## Objective
Filter the records below and copy out every line that contains the string "tile", keeping each line unchanged.

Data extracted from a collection
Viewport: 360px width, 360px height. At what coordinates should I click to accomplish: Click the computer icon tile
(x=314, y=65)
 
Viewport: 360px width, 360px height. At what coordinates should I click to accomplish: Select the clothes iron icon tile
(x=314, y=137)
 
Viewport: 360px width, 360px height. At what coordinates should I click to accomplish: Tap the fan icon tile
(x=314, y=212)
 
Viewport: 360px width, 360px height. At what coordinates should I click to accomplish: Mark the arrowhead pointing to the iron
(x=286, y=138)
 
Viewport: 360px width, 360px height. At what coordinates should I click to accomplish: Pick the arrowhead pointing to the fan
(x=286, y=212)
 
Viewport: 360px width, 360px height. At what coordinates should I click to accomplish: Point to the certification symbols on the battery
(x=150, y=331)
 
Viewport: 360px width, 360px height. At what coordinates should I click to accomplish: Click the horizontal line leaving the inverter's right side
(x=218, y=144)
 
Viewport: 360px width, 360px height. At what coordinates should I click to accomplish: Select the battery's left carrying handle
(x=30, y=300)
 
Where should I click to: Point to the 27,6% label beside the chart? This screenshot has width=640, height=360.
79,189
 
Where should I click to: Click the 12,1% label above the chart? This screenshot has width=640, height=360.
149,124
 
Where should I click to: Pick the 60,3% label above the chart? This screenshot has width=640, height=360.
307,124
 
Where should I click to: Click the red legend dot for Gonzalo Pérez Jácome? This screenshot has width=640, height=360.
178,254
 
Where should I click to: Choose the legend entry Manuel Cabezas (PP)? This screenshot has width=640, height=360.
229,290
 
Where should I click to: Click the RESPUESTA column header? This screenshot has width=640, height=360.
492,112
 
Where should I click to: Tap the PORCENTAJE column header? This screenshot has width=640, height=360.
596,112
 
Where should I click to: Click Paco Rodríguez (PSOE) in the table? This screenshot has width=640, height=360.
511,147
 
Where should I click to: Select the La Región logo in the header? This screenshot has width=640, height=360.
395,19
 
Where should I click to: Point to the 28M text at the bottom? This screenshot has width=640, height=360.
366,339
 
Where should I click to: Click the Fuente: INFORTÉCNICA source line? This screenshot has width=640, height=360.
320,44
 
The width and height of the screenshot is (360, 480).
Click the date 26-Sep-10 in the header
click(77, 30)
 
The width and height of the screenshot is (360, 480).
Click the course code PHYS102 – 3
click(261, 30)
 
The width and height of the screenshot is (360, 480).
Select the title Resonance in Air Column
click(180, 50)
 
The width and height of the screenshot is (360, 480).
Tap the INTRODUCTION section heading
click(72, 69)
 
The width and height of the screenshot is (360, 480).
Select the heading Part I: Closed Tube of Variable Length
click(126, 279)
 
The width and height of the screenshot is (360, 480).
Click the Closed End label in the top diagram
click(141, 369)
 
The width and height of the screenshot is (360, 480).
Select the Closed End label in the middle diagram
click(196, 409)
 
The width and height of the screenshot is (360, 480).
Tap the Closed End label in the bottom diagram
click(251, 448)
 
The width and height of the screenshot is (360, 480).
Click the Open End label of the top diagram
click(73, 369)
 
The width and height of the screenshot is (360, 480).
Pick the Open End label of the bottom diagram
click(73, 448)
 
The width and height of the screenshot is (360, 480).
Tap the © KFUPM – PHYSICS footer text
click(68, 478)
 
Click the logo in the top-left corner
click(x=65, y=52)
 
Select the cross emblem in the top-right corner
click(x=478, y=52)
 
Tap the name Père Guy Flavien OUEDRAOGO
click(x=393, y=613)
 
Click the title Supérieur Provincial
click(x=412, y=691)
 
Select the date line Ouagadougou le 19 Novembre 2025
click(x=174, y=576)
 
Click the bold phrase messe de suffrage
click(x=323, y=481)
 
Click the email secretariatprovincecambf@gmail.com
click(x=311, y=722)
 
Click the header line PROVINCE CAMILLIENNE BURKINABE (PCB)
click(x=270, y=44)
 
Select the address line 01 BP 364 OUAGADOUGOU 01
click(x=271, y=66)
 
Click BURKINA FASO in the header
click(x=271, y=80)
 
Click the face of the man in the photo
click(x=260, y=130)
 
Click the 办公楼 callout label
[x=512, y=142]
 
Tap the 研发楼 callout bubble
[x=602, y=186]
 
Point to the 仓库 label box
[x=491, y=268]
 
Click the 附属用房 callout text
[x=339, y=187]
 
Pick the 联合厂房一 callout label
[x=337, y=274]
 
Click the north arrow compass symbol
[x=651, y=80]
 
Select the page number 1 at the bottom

## Worked solution
Viewport: 360px width, 360px height. At what coordinates should I click to accomplish: Click the computer icon tile
Viewport: 360px width, 360px height. At what coordinates should I click to accomplish: Select the clothes iron icon tile
Viewport: 360px width, 360px height. At what coordinates should I click to accomplish: Tap the fan icon tile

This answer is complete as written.